*EXERCISE SET:*
**a)** Using the Oscar night article, explain in one to three sentences why well over half of the nominees did not attend the show.
**b)** According to the Oscar night article, who was master of ceremonies?
**c)** List the people the Oscar night article names as examples of the crowd that watched the show at Harold Mirisch's party.

Friday, Apr. 24, 1964
Who's There?
Oscar night, once Hollywood's annual town meeting, is rapidly becoming a party for the people who didn't come.
At last week's big show, well over half of the Oscar nominees were not there. Hollywood simply is not one place any more. It is now an earth-circling synecdoche. Its personnel are too far scattered to fly to Los Angeles on the mere chance that they might win an Oscar. The mass meeting, 1947 format, no longer works. Hence no one else can be expected to give much of a damn, and few did.
While klieg lights flared over a shabby curb in Santa Monica, a few famous ghosts may have drawn up in invisible Duesenbergs, but the people who arrived in visible Cadillacs were, for the most part, fat anonymous cats. Only the sex specialists, like Carroll Baker and Eva Six, tried to take advantage of the occasion--Eva in a dress that would qualify for the gatefold of Man-boy Magazine and Carroll in a feathered boa. "Hey, Carroll, take it off!" screamed the fans.
TV Dinner. Where was everybody? A lot of them were in Bel Air at the home of Producer Harold Mirisch, who chose this particular Monday night to throw a party. Mirisch and his spangled crowd--150 people on the level of Billy Wilder, Gene Kelly, Dean Martin, Louis Jourdan--watched the show on ten TV sets while eating a catered dinner.
What they saw was nothing to party about. Jack Lemmon, master of ceremonies, told cardboard jokes and looked somewhat cardboard himself in his rented tails. The only funny moment in the 140-minute show came when Sammy Davis Jr., as presenter of some minor award, was handed the wrong envelope. "Wait till the N.A.A.C.P. hears about this!" he said somewhat obscurely, drawing a sizable laugh.

*RECORDED DATA:*

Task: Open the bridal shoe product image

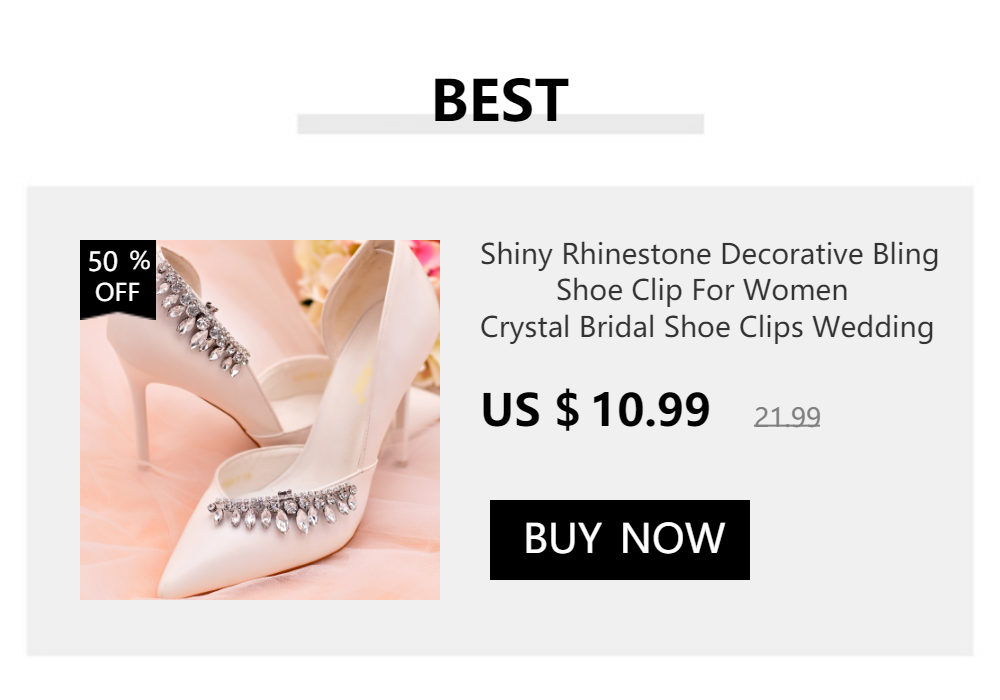Action: point(260,419)
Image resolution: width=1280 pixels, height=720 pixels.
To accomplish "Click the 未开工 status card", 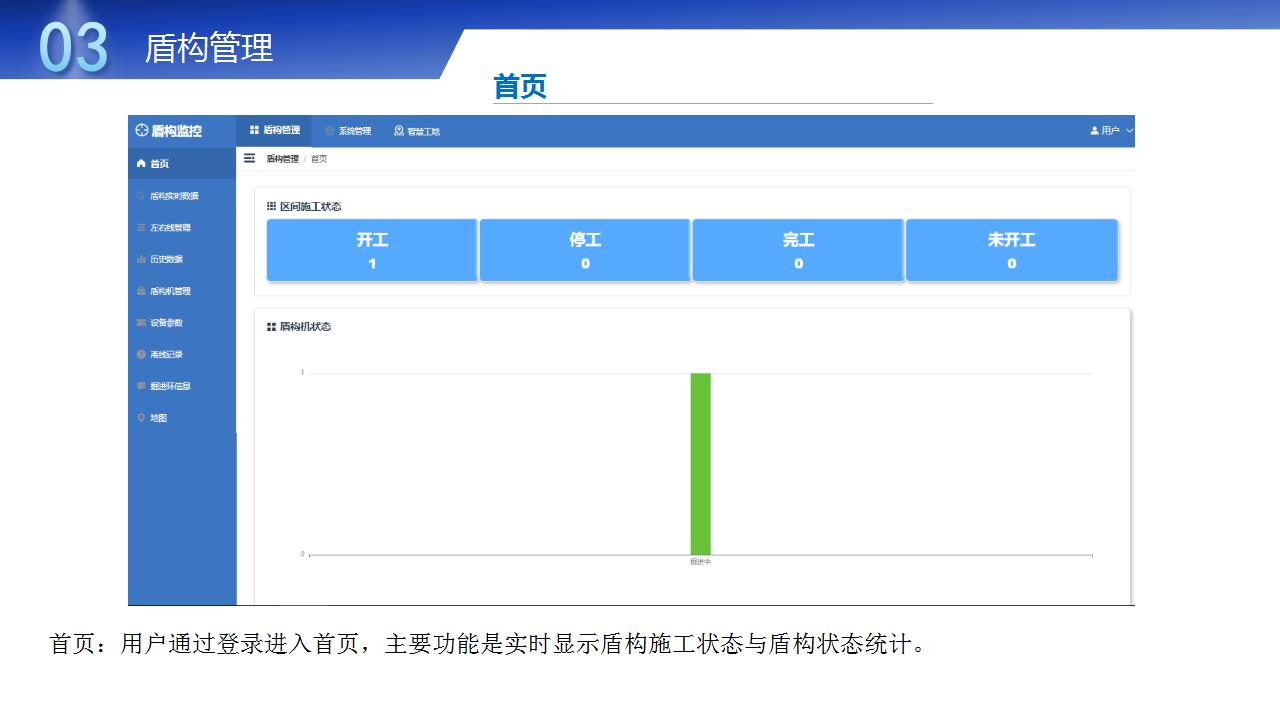I will (x=1011, y=250).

*TASK RESULTS:*
**a)** Hollywood was no longer one place. Its people were scattered too widely around the world to fly to Los Angeles on the mere chance of winning an Oscar.

**b)** Jack Lemmon.

**c)** Billy Wilder, Gene Kelly, Dean Martin, Louis Jourdan